Facing Completely Occluded Short-Term Tracking Based on Correlation Filters
Yuanming Zhang, Huihui Pan, Jue Wang, Weichao Sun
Abstract
Accurate occlusion tracking is a difficult research in vision-based measurement. Most state-of-the-art approaches exploit suppression of templates learning of filters to avoid occlusion pollution. Such suppression strategies retard in the recognition of target obstruction and lack state processing during the occlusion phase. This paper explores the precise and robust handling of the complete occlusion problem in the framework of discriminative correlation filters. We propose a generative association approach by utilizing raw images of pixels as well as adjacent trajectories for generating robust target descriptors and observable cumulative sequences. The occlusion of the target is identified through the descriptors matching over the time-series, and estimates the transfer of the state by the generating function. Compared to suppression methods, our approach develops the apparent characteristics and cumulative state of the target, not relying on filter templates.
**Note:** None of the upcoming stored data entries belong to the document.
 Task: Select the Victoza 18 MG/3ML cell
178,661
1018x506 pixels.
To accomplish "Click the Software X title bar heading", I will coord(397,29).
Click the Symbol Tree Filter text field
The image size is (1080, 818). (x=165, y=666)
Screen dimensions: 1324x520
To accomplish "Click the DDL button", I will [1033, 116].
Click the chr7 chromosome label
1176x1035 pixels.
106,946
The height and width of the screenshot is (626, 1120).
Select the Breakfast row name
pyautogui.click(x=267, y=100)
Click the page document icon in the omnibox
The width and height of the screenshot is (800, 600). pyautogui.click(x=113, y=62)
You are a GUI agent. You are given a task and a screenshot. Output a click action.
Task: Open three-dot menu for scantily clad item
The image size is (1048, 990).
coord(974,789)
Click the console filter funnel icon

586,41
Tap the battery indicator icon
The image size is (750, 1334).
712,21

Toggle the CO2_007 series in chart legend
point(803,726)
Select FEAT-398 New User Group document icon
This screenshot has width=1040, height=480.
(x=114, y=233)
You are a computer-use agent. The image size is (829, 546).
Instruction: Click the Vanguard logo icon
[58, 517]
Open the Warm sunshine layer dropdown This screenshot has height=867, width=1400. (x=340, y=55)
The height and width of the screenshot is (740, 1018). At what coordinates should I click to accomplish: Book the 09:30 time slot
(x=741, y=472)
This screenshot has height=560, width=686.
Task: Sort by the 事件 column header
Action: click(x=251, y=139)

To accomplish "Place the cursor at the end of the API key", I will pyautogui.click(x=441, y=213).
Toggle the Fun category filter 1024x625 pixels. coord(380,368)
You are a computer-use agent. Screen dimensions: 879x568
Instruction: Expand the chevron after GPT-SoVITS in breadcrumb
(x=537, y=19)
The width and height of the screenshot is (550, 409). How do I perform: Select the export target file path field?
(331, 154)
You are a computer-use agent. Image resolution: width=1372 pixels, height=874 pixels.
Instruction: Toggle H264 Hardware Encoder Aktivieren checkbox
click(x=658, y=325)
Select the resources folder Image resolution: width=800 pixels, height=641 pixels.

This achieves a maximum gain of 5.0 percent of area under the curve precision on the OTB benchmark. Comprehensive evaluations are performed on six datasets: UAV123, TB50, OTB100, LaSOT, VOT2018ST, and VOT2019ST. Our method establishes a new record score in distance precision on the TB50, by exceeding the other 19 state-of-the-art trackers. Also, we reach the state-of-the-art ranks on both the VOT2018ST and VOT2019ST datasets.